146 abonnés 1 503 critiques Suivre son activité

4,0
Publiée le 19 octobre 2010
Un des premiers films de Ken Loach, un des plus percutants aussi de sa longue carrière cinématographique. Bref, un film coup de poing brillamment interprété et réalisé de façon quasi documentaire. Quelle force ! Un vrai miracle tant les bonnes surprises sont rares quand la réalisation s'efface face à l'improvisation des acteurs. Mais ici, tout se justifie et on suit avec fascination la lente descente en enfer de cette jeune londonienne écorchée vive et en butte à son cercle familial. Quel dommage que cette scène finale vienne brouiller les cartes...
Gonnard
Gonnard

288 abonnés 1 930 critiques Suivre son activité

4,0
Publiée le 14 octobre 2009
Tourné à la façon d'un documentaire, ce film de Ken Loach livre pourtant un message limpide. Notre petit couple de vieux cons de droite a pourri la vie de leur fille et l'a amenée à péter un câble. Ils n'ont jamais pris du plaisir quand ils faisaient crac-crac ensemble, enfermés qu'ils étaient dans le carcan de la bonne-pensée chrétienne, ce qui est bien sûr un héritage du célèbre puritanisme britannique.
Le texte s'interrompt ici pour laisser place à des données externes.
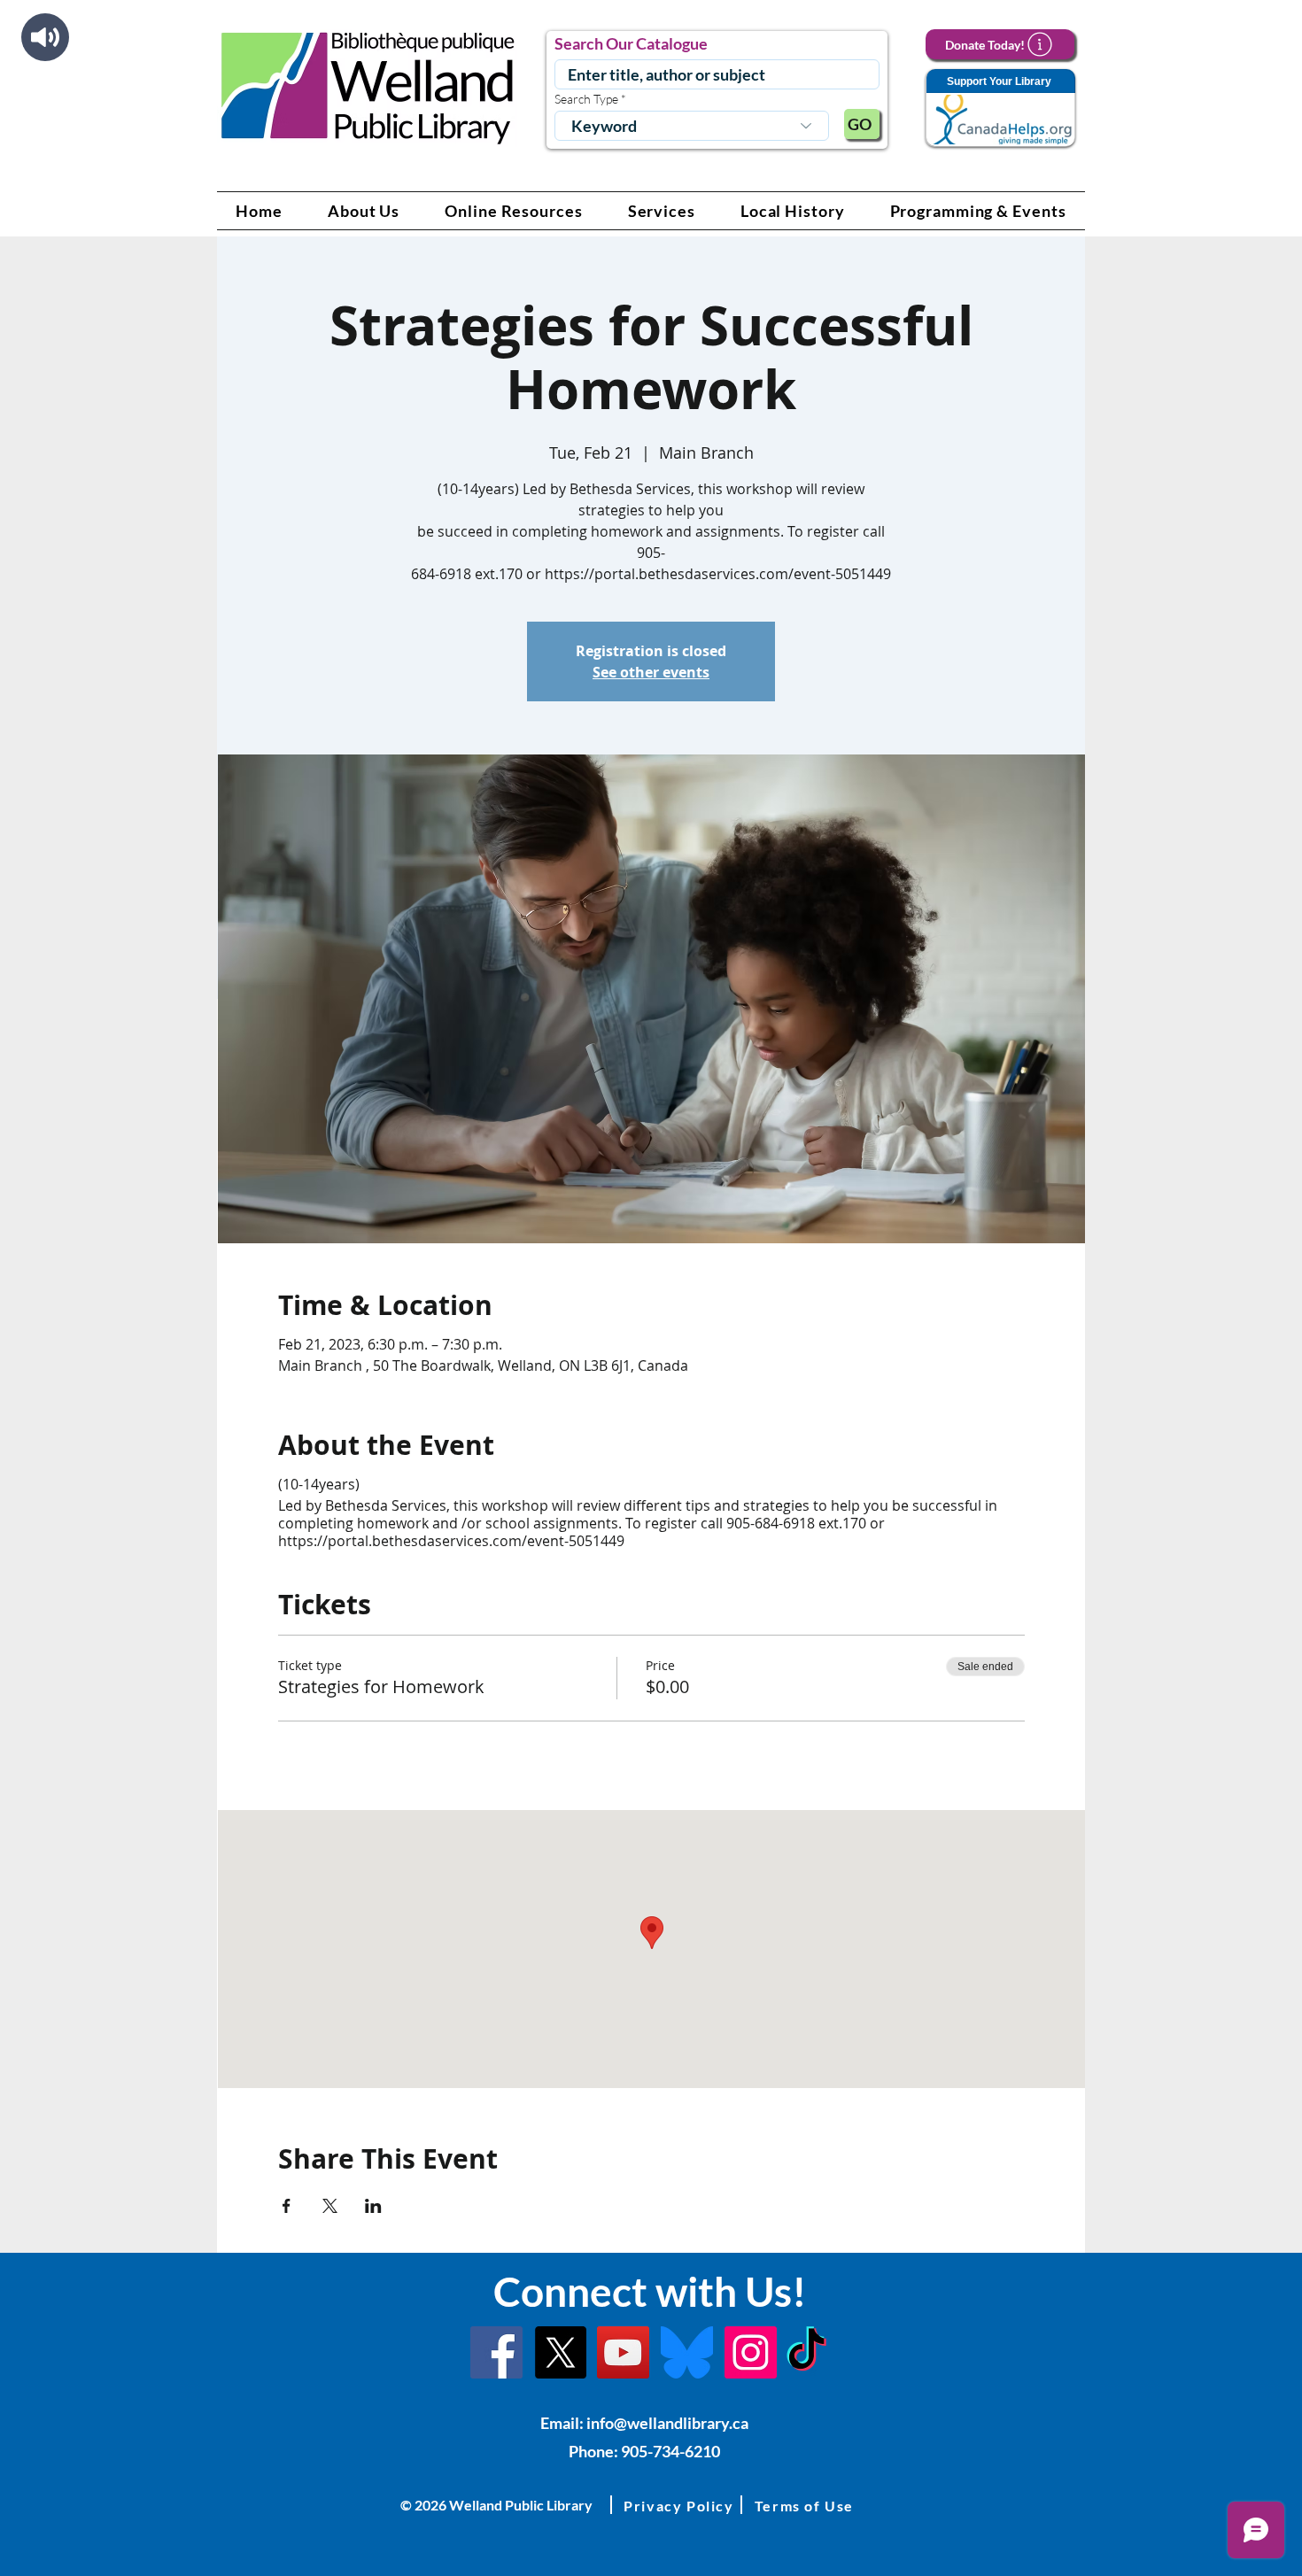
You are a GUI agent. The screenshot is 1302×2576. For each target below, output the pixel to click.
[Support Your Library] (1000, 108)
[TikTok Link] (806, 2352)
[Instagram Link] (751, 2352)
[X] (560, 2352)
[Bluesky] (687, 2352)
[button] (364, 210)
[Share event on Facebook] (286, 2206)
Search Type (586, 99)
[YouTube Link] (623, 2352)
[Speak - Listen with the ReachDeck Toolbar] (45, 37)
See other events (651, 672)
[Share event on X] (330, 2206)
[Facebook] (496, 2352)
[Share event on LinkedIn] (373, 2206)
Les médecins des hôpitaux anglais se targuent de connaître la psychiatrie mais ce ne sont que des branquignoles dénués de cœur, qui n'hésitent pas à exposer leurs patients devant un amphithéâtre d'étudiants comme s'ils montraient des rats de laboratoire. Ils droguent leurs patients, ce qui les lobotomise et les rend aussi vif que des légumes. On ne peut qu'adhérer, car le film est partisan, mais ça on ne peut pas le reprocher à Ken Loach. "Family life" remue les tripes, c'est même parfois insoutenable. Pas beaucoup de déchets, sauf au début avec quelques dialogues franchement chiants. Il faut bien 15 mn au spectateur pour comprendre ce qui se passe, Ken Loach mêlant flash-backs et présent, mais après c'est finger in the nose. L'analyse de Loach est pertinente bien que caricaturale. Seulement trois étoiles à cause du sentiment de rejet que l'on peut ressentir à divers moments : ça hurle, ça pleure, et donc parfois ça soule. Mais un très bon film.